Tuttavia, in questo caso, hanno precisato le Sezioni Unite, “il legislatore ha dato prevalenza alla tempestività della contestazione di legittimità“, escludendo ogni controllo sul merito. Soluzione che, riferita al pubblico ministero e alla persona offesa, può risultare ancora razionale, se la si interpreta come il tentativo del legislatore di assicurare comunque una tutela a soggetti che possono trovarsi in posizione “antagonista” rispetto all’ordinanza che ammette l’imputato al procedimento di cui all’art. 168-bis C.p.; tutela “limitata” ai soli motivi di legittimità per garantire il massimo favore all’istituto della sospensione con messa alla prova.
Ora, proprio siffatta esigenza di tempestività sottolineata dalle Sezioni Unite induce a ritenere che l’omessa proposizione del ricorso per cassazione avverso il provvedimento ammissivo precluda la possibilità di far valere, con il ricorso avente ad oggetto la sentenza che dichiari non doversi procedere per il positivo esito della messa alla prova, asseriti vizi dell’ordinanza originaria.
Viene, al riguardo, in rilievo il generale effetto preclusivo che consegue al mancato esperimento di un rimedio impugnatorio espressamente previsto dal legislatore.
Tale conclusione è confortata dal fatto che, se è vero che le ordinanze, in quanto provvedimenti interni al procedimento, sono strutturalmente modificabili (Cass., Sez. U, n. 46201 del 31/05/2018), è altresì vero che la specifica ordinanza della quale si discute produce effetti suscettibili di essere rimessi in discussione solo nei casi previsti dal legislatore, ossia a seguito della revoca, nelle ipotesi tassative di cui all’art. 168-quater C.p., o in ragione della mera integrazione o modifica del programma di trattamento, con il consenso dell’imputato (art. 464-quater, comma 4, C.p.P.).

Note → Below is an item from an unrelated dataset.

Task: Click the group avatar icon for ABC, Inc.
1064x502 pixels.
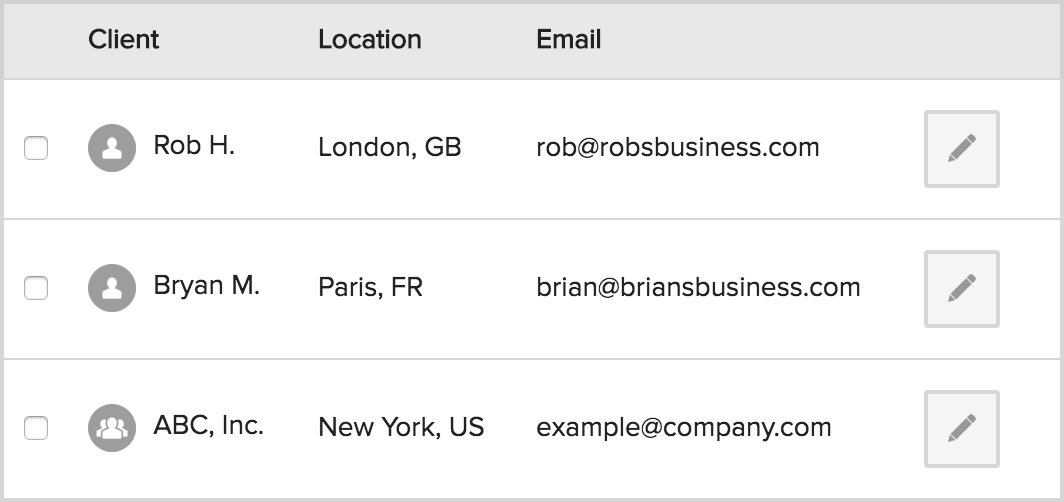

Tale ricostruzione è, del resto, coerente con le indicazioni provenienti dalle Sezioni Unite della Corte di Cassazione, le quali hanno affermato come il nuovo istituto, nel realizzare una rinuncia statuale alla potestà punitiva condizionata al buon esito di un periodo di prova controllata e assistita, si connoti per un’accentuata dimensione processuale, che lo colloca nell’ambito dei procedimenti speciali alternativi al giudizio (pur presentando anche e soprattutto natura sostanziale), giacchè si accompagna ad un rito speciale “in cui l’imputato che rinuncia al processo ordinario trova il vantaggio di un trattamento sanzionatorio non detentivo” (Cass., Sez. U, n. 36272 del 31/03/2016).
Ed è in questa prospettiva che si giustifica l’esigenza di garantire un immediato controllo dei presupposti di accesso al nuovo rito, ferma restando la possibilità di contestare, con il ricorso per cassazione avverso la sentenza di non luogo a procedere, gli specifici vizi che afferiscano al segmento processuale che segue all’originaria ammissione alla prova.
Alla luce delle argomentazioni sin qui esposte, va perciò data continuità al principio secondo cui è inammissibile il ricorso in cassazione del pubblico ministero contro la sentenza che dichiari l’estinzione del reato per esito positivo della messa alla prova, ai sensi dell’art. 464-septies, C.p.P., quando denunci vizi afferenti il provvedimento di sospensione del processo, di cui all’art. 464-quater C.p.P., che avrebbero potuto essere fatti valere contro quest’ultimo (Cass., Sez. 5, n. 5093 del 14/01/2020).